EXERCISE
Output the entries below so that they read exactly as they do now.

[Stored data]
• • • • • • •

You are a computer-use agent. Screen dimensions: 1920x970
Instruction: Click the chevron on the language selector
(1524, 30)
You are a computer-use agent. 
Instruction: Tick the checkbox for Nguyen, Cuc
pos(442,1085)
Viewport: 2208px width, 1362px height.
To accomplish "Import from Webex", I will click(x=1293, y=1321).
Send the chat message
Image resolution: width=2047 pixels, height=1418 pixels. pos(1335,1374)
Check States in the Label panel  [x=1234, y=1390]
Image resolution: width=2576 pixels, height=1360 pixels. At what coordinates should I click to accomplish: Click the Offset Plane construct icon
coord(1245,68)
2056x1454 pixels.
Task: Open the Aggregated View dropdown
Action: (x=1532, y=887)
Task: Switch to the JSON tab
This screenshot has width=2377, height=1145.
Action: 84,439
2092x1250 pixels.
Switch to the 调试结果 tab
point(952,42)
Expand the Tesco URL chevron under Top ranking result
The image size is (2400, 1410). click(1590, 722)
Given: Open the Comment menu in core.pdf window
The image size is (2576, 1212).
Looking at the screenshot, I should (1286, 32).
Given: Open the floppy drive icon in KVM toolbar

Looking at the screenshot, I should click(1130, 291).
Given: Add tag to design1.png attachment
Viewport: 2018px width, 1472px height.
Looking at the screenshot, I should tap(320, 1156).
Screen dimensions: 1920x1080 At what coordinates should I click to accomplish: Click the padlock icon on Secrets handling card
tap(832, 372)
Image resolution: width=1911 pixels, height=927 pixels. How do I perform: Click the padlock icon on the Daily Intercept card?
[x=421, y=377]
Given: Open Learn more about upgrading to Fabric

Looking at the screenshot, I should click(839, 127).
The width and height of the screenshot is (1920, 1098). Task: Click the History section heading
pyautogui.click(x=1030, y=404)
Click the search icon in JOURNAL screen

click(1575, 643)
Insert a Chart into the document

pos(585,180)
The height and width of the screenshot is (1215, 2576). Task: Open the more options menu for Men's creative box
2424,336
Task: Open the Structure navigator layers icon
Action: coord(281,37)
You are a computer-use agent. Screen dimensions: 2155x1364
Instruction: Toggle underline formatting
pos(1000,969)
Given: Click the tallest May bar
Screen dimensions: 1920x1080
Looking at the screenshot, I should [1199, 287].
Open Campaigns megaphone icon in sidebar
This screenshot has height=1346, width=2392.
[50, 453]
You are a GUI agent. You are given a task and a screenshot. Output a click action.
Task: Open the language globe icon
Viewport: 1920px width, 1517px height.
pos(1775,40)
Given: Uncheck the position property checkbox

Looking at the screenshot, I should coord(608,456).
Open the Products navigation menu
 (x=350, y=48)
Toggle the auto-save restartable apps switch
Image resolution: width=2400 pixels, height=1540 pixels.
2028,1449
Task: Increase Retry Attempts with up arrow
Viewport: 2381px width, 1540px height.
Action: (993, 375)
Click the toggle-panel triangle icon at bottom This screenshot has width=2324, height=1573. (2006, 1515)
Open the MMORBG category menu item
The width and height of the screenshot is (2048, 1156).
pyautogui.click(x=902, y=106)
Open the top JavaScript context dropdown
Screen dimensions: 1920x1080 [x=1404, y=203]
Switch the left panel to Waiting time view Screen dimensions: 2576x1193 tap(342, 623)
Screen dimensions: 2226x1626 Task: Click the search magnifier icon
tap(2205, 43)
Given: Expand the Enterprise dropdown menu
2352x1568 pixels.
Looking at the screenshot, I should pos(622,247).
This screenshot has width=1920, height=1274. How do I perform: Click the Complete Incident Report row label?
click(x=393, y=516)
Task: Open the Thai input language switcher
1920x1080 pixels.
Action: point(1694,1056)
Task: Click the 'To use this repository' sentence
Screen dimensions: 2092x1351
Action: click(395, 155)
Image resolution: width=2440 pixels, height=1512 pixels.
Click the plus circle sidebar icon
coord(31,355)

• • • • • • •

RESULT
You are a computer-use agent. Screen dimensions: 1920x970
Instruction: Click the chevron on the language selector
(1524, 30)
You are a computer-use agent. 
Instruction: Tick the checkbox for Nguyen, Cuc
pos(442,1085)
Viewport: 2208px width, 1362px height.
To accomplish "Import from Webex", I will click(x=1293, y=1321).
Send the chat message
Image resolution: width=2047 pixels, height=1418 pixels. pos(1335,1374)
Check States in the Label panel  [x=1234, y=1390]
Image resolution: width=2576 pixels, height=1360 pixels. At what coordinates should I click to accomplish: Click the Offset Plane construct icon
coord(1245,68)
2056x1454 pixels.
Task: Open the Aggregated View dropdown
Action: (x=1532, y=887)
Task: Switch to the JSON tab
This screenshot has width=2377, height=1145.
Action: 84,439
2092x1250 pixels.
Switch to the 调试结果 tab
point(952,42)
Expand the Tesco URL chevron under Top ranking result
The image size is (2400, 1410). click(1590, 722)
Given: Open the Comment menu in core.pdf window
The image size is (2576, 1212).
Looking at the screenshot, I should (1286, 32).
Given: Open the floppy drive icon in KVM toolbar

Looking at the screenshot, I should click(1130, 291).
Given: Add tag to design1.png attachment
Viewport: 2018px width, 1472px height.
Looking at the screenshot, I should tap(320, 1156).
Screen dimensions: 1920x1080 At what coordinates should I click to accomplish: Click the padlock icon on Secrets handling card
tap(832, 372)
Image resolution: width=1911 pixels, height=927 pixels. How do I perform: Click the padlock icon on the Daily Intercept card?
[x=421, y=377]
Given: Open Learn more about upgrading to Fabric

Looking at the screenshot, I should click(839, 127).
The width and height of the screenshot is (1920, 1098). Task: Click the History section heading
pyautogui.click(x=1030, y=404)
Click the search icon in JOURNAL screen

click(1575, 643)
Insert a Chart into the document

pos(585,180)
The height and width of the screenshot is (1215, 2576). Task: Open the more options menu for Men's creative box
2424,336
Task: Open the Structure navigator layers icon
Action: coord(281,37)
You are a computer-use agent. Screen dimensions: 2155x1364
Instruction: Toggle underline formatting
pos(1000,969)
Given: Click the tallest May bar
Screen dimensions: 1920x1080
Looking at the screenshot, I should [1199, 287].
Open Campaigns megaphone icon in sidebar
This screenshot has height=1346, width=2392.
[50, 453]
You are a GUI agent. You are given a task and a screenshot. Output a click action.
Task: Open the language globe icon
Viewport: 1920px width, 1517px height.
pos(1775,40)
Given: Uncheck the position property checkbox

Looking at the screenshot, I should coord(608,456).
Open the Products navigation menu
 (x=350, y=48)
Toggle the auto-save restartable apps switch
Image resolution: width=2400 pixels, height=1540 pixels.
2028,1449
Task: Increase Retry Attempts with up arrow
Viewport: 2381px width, 1540px height.
Action: (993, 375)
Click the toggle-panel triangle icon at bottom This screenshot has width=2324, height=1573. (2006, 1515)
Open the MMORBG category menu item
The width and height of the screenshot is (2048, 1156).
pyautogui.click(x=902, y=106)
Open the top JavaScript context dropdown
Screen dimensions: 1920x1080 [x=1404, y=203]
Switch the left panel to Waiting time view Screen dimensions: 2576x1193 tap(342, 623)
Screen dimensions: 2226x1626 Task: Click the search magnifier icon
tap(2205, 43)
Given: Expand the Enterprise dropdown menu
2352x1568 pixels.
Looking at the screenshot, I should pos(622,247).
This screenshot has width=1920, height=1274. How do I perform: Click the Complete Incident Report row label?
click(x=393, y=516)
Task: Open the Thai input language switcher
1920x1080 pixels.
Action: point(1694,1056)
Task: Click the 'To use this repository' sentence
Screen dimensions: 2092x1351
Action: click(395, 155)
Image resolution: width=2440 pixels, height=1512 pixels.
Click the plus circle sidebar icon
coord(31,355)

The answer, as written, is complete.